The President’s Council on Bioethics is under no obligation to seek a consensus on bioethics issues, said a member of the council, speaking in Madison Friday evening. Gilbert Mailaender, the Duesenberg Professor of Christian Ethics at Valparaiso University, does believe that the council is having an impact.
The council meets every other month and has issued about nine reports on various bioethics issues. Mailaender says he can’t point to any particular piece of legislation that the body has influenced but he believes the council’s reports have enriched the dialogue over bioethics issues. "Policy should not be made by a body like ours," he said. "that’s why we have legislators."
Mailaender says he is currently the only one on the 18-member council with theological training. There are a variety of perspectives on the council: scientific, educational, and philosophical. The council was formed in August of 2001, at the same time that President Bush announced his opposition to federal funding of embryonic stem cell research. Mailaender noted that new research by UW-Madison professor James Thomson and others has now found an alternative source of stem cells from ordinary human skin cells, without the need to destroy human embryos. "I think the president’s policy gets some of the credit for that discovery," Mailaender said, noting that without opposition researchers may not have been as actively looking for alternative procedures.
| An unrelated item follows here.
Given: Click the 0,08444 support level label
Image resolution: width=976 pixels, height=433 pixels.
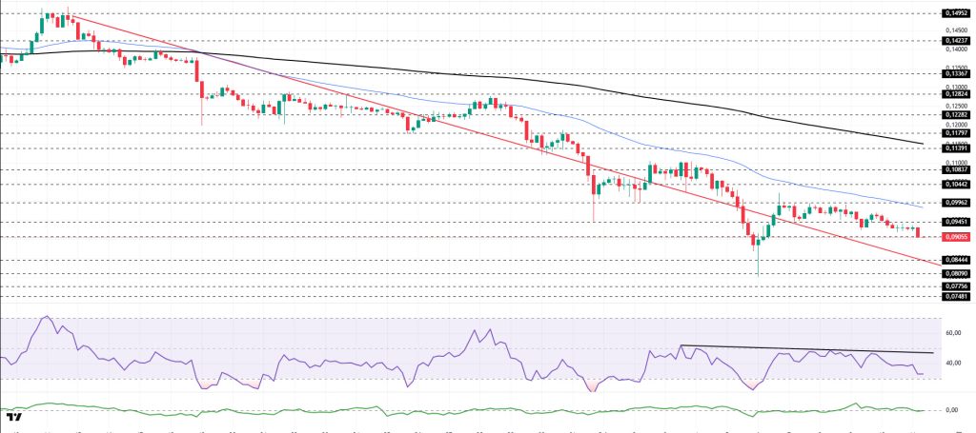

In the question and answer session following his remarks to a gathering of about 30 faculty members, organized by InterVarsity Graduate and Faculty Ministry, Mailaender observed that there are a variety of concepts on human dignity in our society, but not as coherent as they used to be. "Our concept of human dignity owes a lot to the Christian roots of our civilization," he said. "We want to continue to affirm it but we’ve left behind the metaphysical support for it."
"We can affirm it pragmatically," he continued. "Whether we’ll have it in us to affirm value of these people when their capacities are lost (due to age and disease), I don’t know. Many people wish to continue to affirm it but they don’t know why."
He predicted that society will continue to confront this issue. "In the next 20 years we will argue over what degree of resources are deserved by those with dementia, and the elderly," he predicted.
Mailaender was in Madison to participate in a weekend conference on C.S. Lewis, organized by New College Madison, the Bradshaw-Knight Foundation, and several other groups, taking place today at the Pres House, 731 State Street.